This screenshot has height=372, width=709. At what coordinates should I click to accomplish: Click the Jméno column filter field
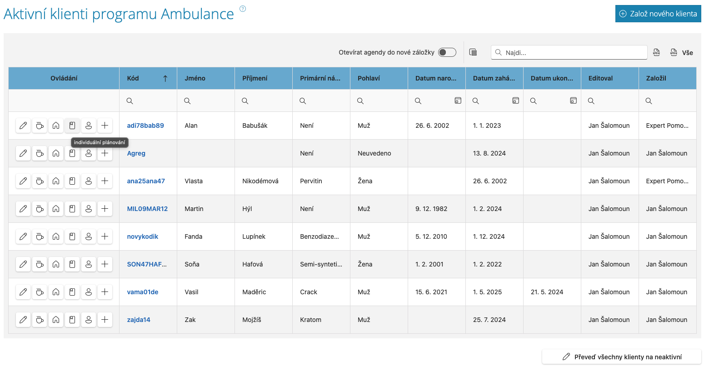pyautogui.click(x=206, y=101)
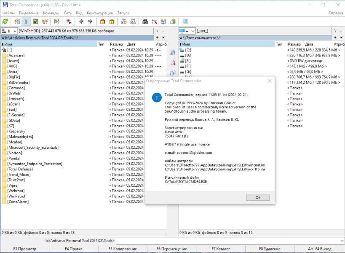Click the go forward arrow icon

(x=90, y=22)
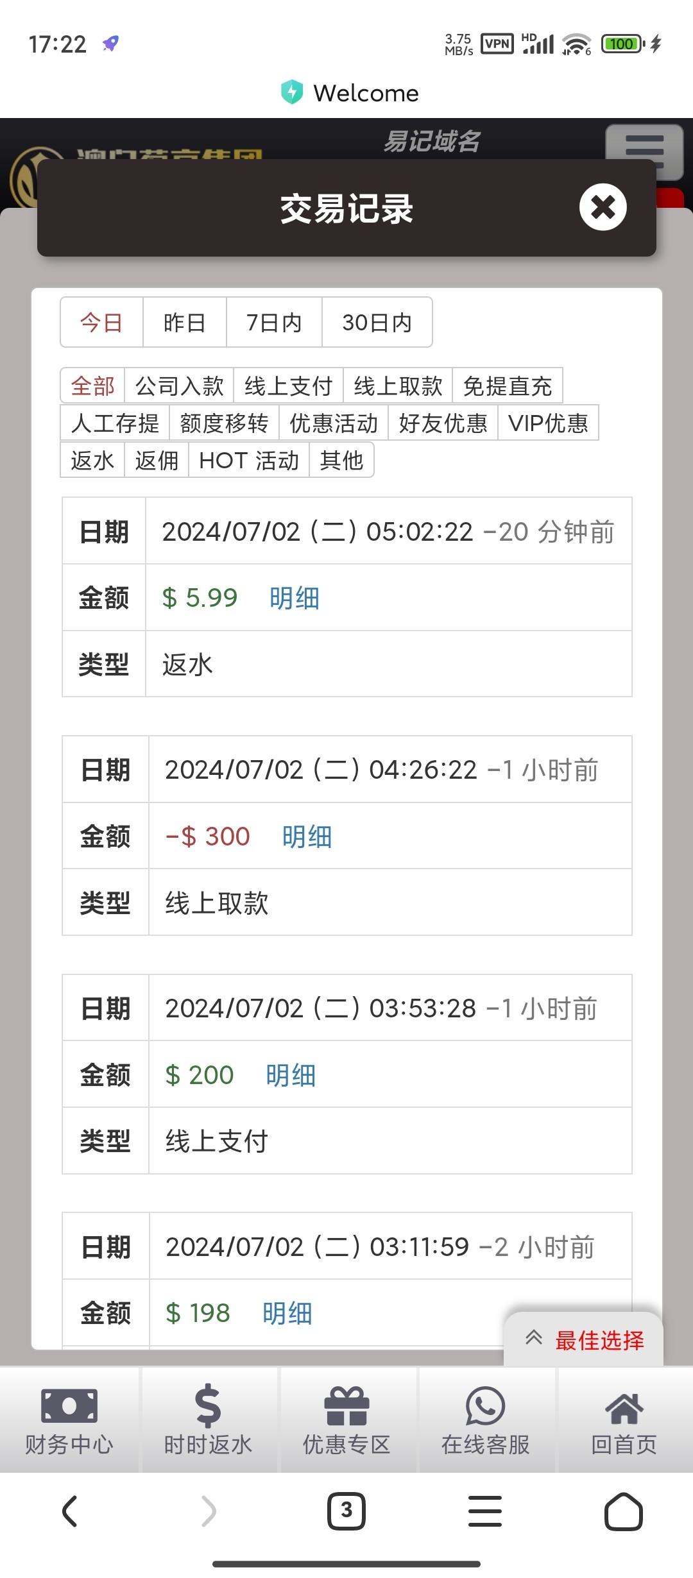Select the 7日内 date filter

tap(274, 323)
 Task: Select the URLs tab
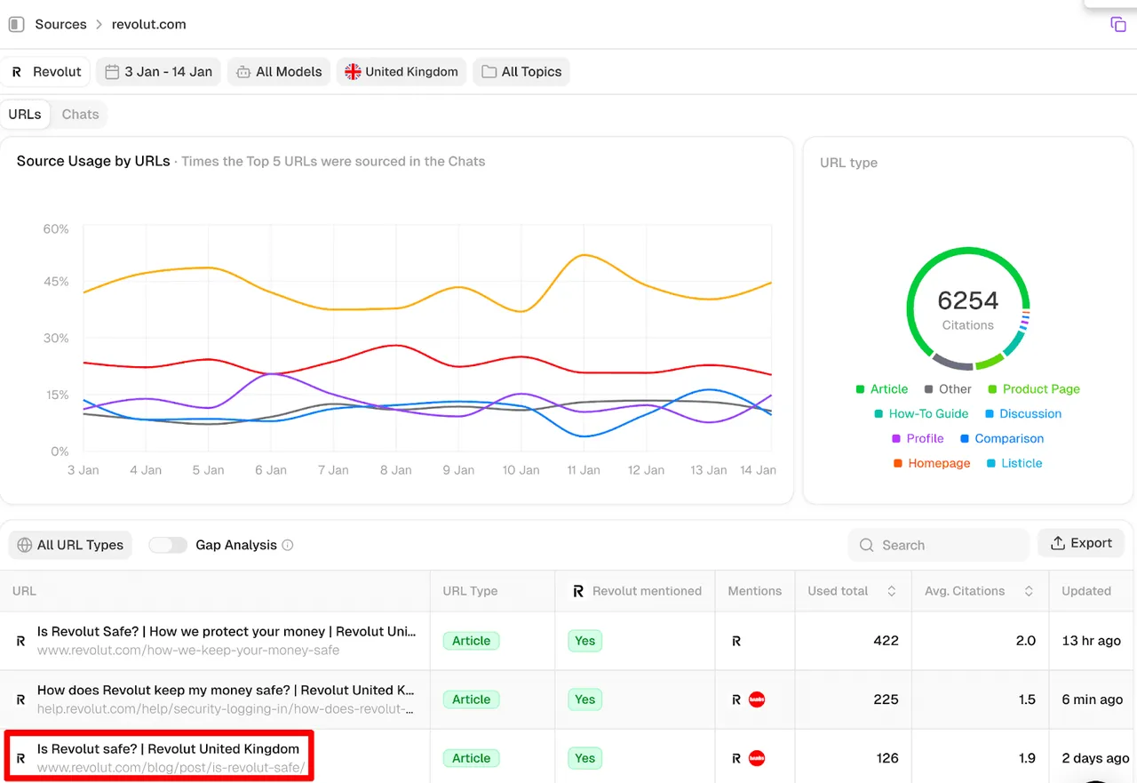pos(25,115)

________

WORK TO COMPLETE: Retype every entry exactly as written, but omit the pictures.

EXERCISE RESULT:
This screenshot has height=372, width=709. At what coordinates should I click to accomplish: Click the Jméno column filter field
pyautogui.click(x=206, y=101)
Click the go forward arrow icon

(x=90, y=22)
Select the 7日内 date filter

tap(274, 323)
 Task: Select the URLs tab
pos(25,115)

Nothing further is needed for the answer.